The majors fill just about every column inch with terror news. The Washington Post and the Los Angeles Times go highest with President Bush’s declaration that Tuesday’s horrors were “acts of war.” The WP also emphasizes the episode’s huge dimensions: the still unquantified carnage, the unprecedented air traffic freeze, the longest shutdown of Major League Baseball since D-Day, the longest shutdown of the New York Stock Exchange since the Depression, and the closure of one-quarter of all U.S. embassies. The New York Times lead has some of this, too, but focuses a bit more on the situation in rubble-strewn lower Manhattan, where a handful of people were pulled out of the World Trade Center’s remains alive, but where also a group of dead firefighters was discovered and where, more ominously still, not much of anything else was found. The USA Today lead focuses on the FBI’s intense effort, involving 4,000 agents, to reconstruct the attack and if possible arrest any non-suicidal participants. The paper’s headline announces “FBI IDENTIFIES HIJACKERS” and runs the driver’s license picture of one of them, Mohamed Atta, a pilot certified to fly small planes who received his training in Florida.

The LAT lead detects in President Bush’s comments “a paradigm shift” in how to think about, and respond to, terrorism and quotes a former CIA terrorism expert’s explanation: “The last three administrations, including Bush’s father’s, dealt with this problem as a criminal act. … But if it’s dealt with as a criminal act, you just get the soldiers rather than the generals.” The paper notes that in remarks yesterday, Secretary of State Colin Powell, “normally the most cautious” of Bush’s foreign policy advisers, was also “notably unyielding” in his comments that the U.S. now has to “go after terrorism and get it by its branch and root. …”

The LAT off-lead says that federal investigators now think the terror plot involved up to 50 men, of whom 10 remain at large. Although the government is not yet willing to say these men worked for Osama Bin Laden, that connection, says USAT, is what the FBI is focused on. A Wall Street Journal fronter on the investigation says that one of those involved, possibly still at large, once identified himself as a Saudi Arabian commercial pilot. All of those identified in the papers have Middle Eastern surnames. The coverage mentions that based on credit receipts connecting them to the hijackers, three men were arrested yesterday at a Boston hotel. USAT says, however, that they were later released without being charged with anything. The papers note that it’s becoming clear that some of the hijackers entered the U.S. from Canada, at a rural border long considered lax, says USAT.

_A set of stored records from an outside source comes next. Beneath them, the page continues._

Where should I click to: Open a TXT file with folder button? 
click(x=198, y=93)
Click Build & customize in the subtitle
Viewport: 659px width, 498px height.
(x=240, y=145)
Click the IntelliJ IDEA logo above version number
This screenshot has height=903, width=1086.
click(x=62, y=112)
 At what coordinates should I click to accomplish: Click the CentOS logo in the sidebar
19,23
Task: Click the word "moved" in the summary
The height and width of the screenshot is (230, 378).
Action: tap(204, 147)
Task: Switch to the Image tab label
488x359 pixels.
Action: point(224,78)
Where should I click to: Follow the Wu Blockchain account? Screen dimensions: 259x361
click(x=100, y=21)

The WP fronts and the NYT reefers that the U.S. military is weighing a wide range of responses of action vs. Afghanistan, where Osama Bin Laden operates from, one of which will be carried out if investigators are able to lay the attack at Bin Laden’s feet. Another factor making combat more likely: Everybody reports that yesterday NATO issued a statement supporting a U.S. attack against the parties found to be responsible. The Post reports that yesterday, Secretary of Defense Donald Rumsfeld made a videotape for all U.S. military personnel in which he said, “It is my duty as head of this department to tell you that more, much more will be asked of you in the weeks and months ahead. This is especially true of those who are in the field.” The Times piece says that according to administration officials, the stunning loss of life in Tuesday’s attack has “freed the administration to broaden potential retaliation beyond the low-risk, unmanned cruise missile strikes of the past. …”

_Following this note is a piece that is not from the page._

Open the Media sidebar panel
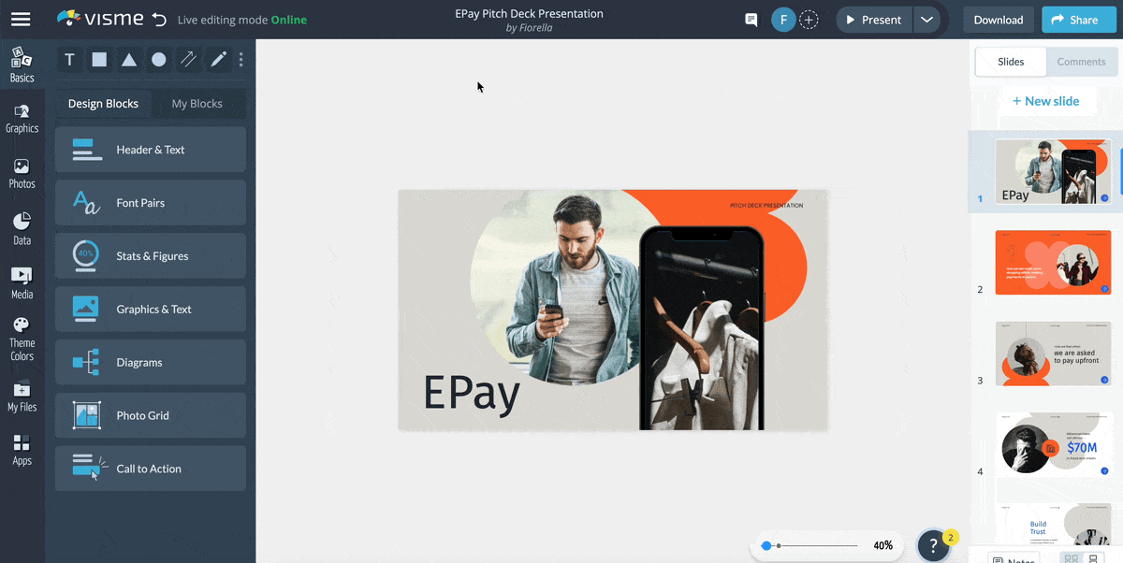Screen dimensions: 1123x563 coord(22,281)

Searchers for something uplifting in this whole mess should perhaps turn to the stories, fronted by the WP and LAT, pieced together from passengers’ cell phone calls, indicating that some of those aboard the plane that ultimately crashed in a field in rural Pennsylvania decided to physically resist the hijackers and that perhaps this is the reason that plane did not reach a target.

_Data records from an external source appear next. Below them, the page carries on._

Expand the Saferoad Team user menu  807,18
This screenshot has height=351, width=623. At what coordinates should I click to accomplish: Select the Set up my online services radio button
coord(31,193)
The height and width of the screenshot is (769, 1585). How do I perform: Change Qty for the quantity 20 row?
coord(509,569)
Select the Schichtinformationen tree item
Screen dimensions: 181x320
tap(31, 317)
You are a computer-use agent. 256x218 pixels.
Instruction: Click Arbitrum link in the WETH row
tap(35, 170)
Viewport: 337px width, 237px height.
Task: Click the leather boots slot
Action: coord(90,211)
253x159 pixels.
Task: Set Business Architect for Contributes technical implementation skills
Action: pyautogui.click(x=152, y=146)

The NYT reports, both in its lead and in a separate inside story, that Yasser Arafat “angrily” rejected any suggestion, based on widely broadcast news footage of Palestinians dancing in the streets, that they had rejoiced over the terror attack. Arafat tells the paper that “it is clear and obvious that it was less than 10 children in East Jerusalem, and we punished them.” Also, both the Times and USAT report that Arafat donated blood for U.S. attack victims. USAT adds that the Palestinian Cabinet secretary called international news agencies and said that their staffs’ safety could not be guaranteed unless they withdrew footage of Palestinian police firing joyfully into the air.

The papers report that according to presidential spokesman Ari Fleischer, one of the reasons President Bush didn’t fly directly back to Washington Tuesday immediately after the onset of trouble was that the Secret Service became aware that there was a credible threat made against the White House and/or Air Force One. The NYT’s William Safire says (citing not just an unnamed source but also Karl Rove) that what made the threat credible was it showed knowledge of presidential procedures and whereabouts. Then Safire asks a provocative question about that: How did the terrorists get the code-word information that established their (in Safire’s phrase) “mala fides”? Doesn’t that, he wonders, mean they have a mole at the White House, Secret Service, FBI, FAA, or CIA?